• _Task objective_
Extract precisely the lines that run from the line containing "Task: Open address bar history dropdown" to the end of the records below, with both ends included and pictures omitted.
----- Working data -----
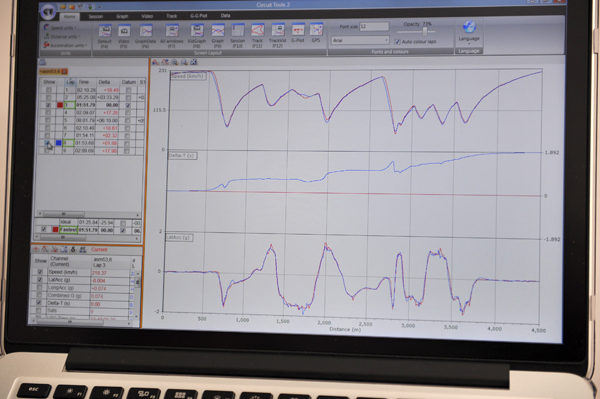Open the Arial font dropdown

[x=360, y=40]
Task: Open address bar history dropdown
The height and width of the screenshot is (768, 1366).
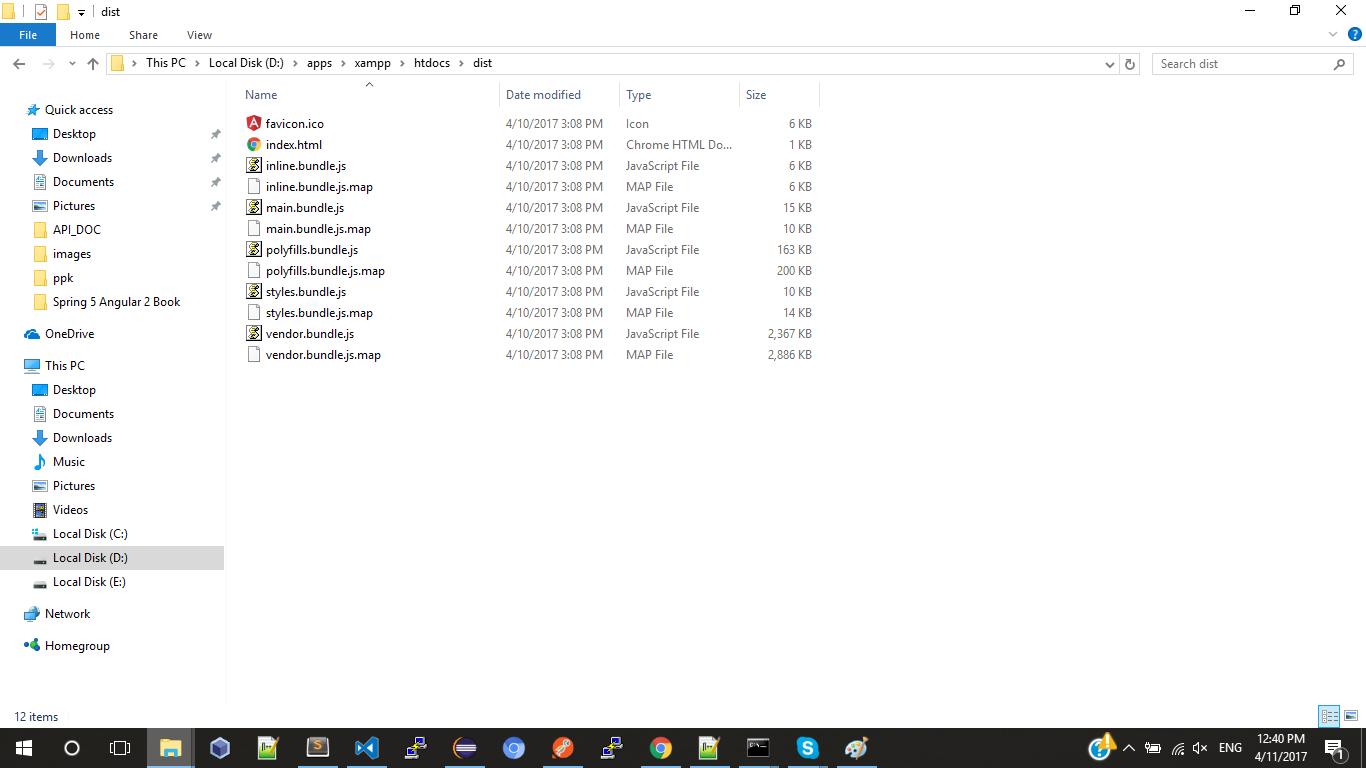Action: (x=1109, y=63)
-----
• _Solution to the exercise_
Task: Open address bar history dropdown
The height and width of the screenshot is (768, 1366).
Action: (x=1109, y=63)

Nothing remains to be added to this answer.